Abdul Majeed Abdullah (Arabic: عبدالمجيد عبدالله; born 3 August 1962) is a Saudi singer, composer, and actor. One of the most well-known performers of popular music in Middle East, he started his musical career after being discovered by his mentor Ibrahim Sultan, who accompanied a young Abdul Majeed to Jeddah where he started singing on a local radio station.

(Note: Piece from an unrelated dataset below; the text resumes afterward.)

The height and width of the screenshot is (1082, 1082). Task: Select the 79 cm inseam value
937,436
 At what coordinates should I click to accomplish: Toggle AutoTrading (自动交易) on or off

Since then he has released many albums and singles to this day. He regularly performs at many local and international music festivals. In 2019, he was honored with a star on Dubai Walk of Fame. In 2020, he, along with 12 other Saudi artistes, was featured in a national song titled "Salam from Saudi Arabia", which was a major collaborative effort with Rotana Audio Visual, Saudi Arabia's General Entertainment Authority (GEA).

Personal life

Abdul Majeed Abdullah has three children namely Abdullah, Muhammed, & Manar. In 2020, his son Mohamed Abdul Majeed Abdullah launched his musical career with the release of his first single "Ya Bakhty Fek".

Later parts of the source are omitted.